### Task directions
For the string "computer", search the entries below and copy every line where it appears.
Entries supplied below:
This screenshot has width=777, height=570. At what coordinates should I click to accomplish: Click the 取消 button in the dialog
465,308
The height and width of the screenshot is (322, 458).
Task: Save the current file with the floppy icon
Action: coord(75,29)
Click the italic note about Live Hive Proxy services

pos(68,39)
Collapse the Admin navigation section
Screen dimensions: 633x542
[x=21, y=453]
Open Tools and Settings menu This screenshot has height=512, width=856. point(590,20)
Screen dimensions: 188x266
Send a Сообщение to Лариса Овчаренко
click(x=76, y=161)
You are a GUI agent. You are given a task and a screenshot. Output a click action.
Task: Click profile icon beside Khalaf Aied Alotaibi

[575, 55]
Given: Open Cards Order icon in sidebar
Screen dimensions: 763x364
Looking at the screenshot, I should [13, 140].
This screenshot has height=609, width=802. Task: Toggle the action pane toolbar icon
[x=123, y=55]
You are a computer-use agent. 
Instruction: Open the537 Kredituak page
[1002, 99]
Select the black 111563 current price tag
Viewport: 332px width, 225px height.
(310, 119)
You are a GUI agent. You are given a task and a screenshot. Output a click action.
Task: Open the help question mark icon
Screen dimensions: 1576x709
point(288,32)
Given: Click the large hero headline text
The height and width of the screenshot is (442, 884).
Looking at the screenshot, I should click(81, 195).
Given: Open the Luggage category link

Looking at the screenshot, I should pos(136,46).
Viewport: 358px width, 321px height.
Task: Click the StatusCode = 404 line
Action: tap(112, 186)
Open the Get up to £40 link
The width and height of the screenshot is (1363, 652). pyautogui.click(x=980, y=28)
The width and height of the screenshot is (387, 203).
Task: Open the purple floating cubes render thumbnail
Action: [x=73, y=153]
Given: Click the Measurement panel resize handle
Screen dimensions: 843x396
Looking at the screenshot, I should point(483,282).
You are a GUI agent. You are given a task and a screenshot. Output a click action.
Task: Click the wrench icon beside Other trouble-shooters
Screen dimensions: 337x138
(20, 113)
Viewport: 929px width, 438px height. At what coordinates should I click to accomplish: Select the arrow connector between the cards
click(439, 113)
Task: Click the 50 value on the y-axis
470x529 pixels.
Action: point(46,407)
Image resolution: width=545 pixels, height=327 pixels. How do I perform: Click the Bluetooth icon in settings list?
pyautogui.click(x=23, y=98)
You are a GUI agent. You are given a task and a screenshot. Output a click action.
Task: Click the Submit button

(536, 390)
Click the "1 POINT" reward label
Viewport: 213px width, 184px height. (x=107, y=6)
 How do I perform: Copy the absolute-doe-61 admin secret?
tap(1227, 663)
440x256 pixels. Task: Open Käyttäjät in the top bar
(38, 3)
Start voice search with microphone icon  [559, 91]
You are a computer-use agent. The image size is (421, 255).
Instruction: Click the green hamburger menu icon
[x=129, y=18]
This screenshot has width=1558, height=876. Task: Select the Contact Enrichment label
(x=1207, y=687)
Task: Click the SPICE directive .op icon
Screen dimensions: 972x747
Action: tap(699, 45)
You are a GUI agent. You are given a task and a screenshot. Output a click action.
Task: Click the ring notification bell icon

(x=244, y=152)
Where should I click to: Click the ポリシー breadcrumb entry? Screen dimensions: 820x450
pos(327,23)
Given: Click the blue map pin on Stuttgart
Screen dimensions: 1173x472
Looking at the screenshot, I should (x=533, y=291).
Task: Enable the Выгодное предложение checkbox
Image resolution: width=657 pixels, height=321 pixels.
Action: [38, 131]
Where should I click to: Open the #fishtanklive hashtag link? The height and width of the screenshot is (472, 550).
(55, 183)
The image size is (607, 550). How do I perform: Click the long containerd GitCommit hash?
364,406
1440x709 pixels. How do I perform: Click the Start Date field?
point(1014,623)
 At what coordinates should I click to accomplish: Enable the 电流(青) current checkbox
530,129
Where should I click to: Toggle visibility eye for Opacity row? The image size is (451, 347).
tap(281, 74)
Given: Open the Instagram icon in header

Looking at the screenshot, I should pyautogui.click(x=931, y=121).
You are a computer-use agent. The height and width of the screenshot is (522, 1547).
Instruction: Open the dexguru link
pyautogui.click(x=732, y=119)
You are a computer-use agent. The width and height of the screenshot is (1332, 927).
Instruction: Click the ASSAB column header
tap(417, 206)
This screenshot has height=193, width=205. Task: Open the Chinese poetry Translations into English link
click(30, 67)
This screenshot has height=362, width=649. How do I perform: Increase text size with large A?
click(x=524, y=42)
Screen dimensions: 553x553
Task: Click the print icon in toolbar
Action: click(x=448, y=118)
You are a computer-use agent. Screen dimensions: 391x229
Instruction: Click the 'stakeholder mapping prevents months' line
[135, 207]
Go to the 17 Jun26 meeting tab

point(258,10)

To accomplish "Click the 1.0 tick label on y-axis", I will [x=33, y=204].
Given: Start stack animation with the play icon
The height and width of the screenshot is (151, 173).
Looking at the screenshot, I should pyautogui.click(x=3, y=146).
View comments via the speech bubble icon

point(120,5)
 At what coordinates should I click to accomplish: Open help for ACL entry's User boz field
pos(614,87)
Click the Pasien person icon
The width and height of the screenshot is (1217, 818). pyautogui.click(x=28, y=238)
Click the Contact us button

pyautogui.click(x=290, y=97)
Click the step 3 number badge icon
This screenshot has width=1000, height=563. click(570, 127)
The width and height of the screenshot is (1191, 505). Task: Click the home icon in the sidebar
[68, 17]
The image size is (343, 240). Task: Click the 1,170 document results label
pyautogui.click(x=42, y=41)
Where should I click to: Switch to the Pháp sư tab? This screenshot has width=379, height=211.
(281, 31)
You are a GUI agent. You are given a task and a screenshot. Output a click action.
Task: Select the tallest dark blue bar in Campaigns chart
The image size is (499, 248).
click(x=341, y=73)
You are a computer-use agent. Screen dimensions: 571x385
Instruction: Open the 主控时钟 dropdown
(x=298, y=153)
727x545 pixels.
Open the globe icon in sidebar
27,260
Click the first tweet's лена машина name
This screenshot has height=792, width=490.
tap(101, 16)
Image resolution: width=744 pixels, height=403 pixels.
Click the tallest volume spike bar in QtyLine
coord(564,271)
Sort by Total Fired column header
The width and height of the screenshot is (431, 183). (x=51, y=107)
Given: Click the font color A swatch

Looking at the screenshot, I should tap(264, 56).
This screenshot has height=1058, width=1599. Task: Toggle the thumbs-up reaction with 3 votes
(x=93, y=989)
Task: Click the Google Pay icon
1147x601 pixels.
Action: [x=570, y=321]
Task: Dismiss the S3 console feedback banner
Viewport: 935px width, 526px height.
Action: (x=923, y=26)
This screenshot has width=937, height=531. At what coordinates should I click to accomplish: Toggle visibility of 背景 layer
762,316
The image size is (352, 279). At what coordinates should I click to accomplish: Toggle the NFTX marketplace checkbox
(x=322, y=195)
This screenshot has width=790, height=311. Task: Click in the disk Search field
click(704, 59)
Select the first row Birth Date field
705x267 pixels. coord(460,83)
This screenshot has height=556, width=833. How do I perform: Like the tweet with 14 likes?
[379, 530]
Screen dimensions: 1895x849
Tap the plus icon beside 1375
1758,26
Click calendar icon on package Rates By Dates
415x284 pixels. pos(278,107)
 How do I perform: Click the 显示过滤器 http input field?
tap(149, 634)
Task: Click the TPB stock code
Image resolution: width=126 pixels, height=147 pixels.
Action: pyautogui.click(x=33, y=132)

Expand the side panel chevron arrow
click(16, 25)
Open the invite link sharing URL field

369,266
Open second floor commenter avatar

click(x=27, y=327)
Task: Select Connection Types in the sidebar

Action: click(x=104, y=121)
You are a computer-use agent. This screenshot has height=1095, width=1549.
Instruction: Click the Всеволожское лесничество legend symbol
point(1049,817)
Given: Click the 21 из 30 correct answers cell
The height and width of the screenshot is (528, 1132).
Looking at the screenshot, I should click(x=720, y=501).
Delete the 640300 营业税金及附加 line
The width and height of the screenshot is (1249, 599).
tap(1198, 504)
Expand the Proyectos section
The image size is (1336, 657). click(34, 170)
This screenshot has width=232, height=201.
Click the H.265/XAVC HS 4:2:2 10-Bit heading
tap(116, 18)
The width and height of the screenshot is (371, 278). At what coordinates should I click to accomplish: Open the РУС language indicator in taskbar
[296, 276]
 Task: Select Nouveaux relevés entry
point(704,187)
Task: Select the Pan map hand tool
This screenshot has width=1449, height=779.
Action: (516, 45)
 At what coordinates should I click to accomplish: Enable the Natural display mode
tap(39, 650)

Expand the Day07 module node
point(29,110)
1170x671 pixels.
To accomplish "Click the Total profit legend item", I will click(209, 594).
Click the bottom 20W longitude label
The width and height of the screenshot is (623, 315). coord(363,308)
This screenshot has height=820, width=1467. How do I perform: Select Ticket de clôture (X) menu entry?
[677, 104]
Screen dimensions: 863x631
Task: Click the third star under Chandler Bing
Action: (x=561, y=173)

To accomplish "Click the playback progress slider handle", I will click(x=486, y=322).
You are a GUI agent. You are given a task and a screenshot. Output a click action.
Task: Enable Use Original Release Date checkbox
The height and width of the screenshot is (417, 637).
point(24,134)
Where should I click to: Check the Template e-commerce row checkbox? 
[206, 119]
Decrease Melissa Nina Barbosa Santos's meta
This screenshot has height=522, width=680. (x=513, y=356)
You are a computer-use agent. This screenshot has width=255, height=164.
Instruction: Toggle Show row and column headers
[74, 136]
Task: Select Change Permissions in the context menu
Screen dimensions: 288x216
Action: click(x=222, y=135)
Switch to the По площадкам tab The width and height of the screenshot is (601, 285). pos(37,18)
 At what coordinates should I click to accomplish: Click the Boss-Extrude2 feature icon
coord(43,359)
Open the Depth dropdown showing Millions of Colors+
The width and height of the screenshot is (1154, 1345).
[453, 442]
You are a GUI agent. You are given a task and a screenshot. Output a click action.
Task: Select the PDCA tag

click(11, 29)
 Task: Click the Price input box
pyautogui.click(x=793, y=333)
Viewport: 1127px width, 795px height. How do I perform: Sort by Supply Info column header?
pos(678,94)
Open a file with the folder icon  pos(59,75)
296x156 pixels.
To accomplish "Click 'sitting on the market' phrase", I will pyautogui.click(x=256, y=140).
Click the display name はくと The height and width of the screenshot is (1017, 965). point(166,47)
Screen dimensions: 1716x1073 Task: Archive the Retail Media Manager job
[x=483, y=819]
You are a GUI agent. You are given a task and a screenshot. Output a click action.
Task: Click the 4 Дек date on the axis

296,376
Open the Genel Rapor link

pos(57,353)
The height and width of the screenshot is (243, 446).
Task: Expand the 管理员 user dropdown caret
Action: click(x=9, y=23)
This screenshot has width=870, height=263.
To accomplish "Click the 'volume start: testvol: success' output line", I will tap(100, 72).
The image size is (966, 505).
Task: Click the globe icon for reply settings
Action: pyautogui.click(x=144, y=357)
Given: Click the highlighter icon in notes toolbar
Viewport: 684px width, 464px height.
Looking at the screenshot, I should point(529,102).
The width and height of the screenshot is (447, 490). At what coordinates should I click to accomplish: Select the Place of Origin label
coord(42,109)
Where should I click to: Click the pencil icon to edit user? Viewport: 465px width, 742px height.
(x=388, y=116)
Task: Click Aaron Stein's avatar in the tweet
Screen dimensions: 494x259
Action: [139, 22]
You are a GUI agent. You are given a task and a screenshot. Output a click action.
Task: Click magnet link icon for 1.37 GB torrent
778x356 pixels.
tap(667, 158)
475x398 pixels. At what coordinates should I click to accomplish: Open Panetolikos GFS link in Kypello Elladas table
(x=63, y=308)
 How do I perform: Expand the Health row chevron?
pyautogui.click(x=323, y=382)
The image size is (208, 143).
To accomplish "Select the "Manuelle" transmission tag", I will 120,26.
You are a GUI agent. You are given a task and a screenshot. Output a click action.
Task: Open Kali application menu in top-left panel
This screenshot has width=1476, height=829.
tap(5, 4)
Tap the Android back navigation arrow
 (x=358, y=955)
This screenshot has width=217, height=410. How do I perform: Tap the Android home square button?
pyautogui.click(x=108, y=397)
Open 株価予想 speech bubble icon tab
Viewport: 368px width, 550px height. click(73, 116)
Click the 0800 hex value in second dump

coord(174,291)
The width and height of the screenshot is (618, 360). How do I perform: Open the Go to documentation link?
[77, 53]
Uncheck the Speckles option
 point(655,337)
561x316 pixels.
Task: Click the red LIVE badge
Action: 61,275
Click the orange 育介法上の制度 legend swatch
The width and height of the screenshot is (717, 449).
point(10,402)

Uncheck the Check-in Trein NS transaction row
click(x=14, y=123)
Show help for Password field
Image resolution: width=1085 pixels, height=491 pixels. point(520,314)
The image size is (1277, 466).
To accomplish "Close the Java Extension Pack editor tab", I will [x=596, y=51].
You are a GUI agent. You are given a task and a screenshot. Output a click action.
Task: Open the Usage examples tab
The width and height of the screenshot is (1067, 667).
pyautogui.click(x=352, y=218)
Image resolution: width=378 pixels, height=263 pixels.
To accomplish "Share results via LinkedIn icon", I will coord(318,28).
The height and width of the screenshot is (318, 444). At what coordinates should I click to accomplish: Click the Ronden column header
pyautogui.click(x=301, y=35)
End of Entries supplied.
### Response area
You are a computer-use agent. 
You are a computer-use agent. The image size is (421, 255).
You are a computer-use agent. The height and width of the screenshot is (522, 1547).
You are a computer-use agent. The width and height of the screenshot is (1332, 927).
You are a computer-use agent. Screen dimensions: 391x229
You are a computer-use agent. Screen dimensions: 571x385
You are a computer-use agent. This screenshot has height=1095, width=1549.
You are a computer-use agent. This screenshot has width=255, height=164.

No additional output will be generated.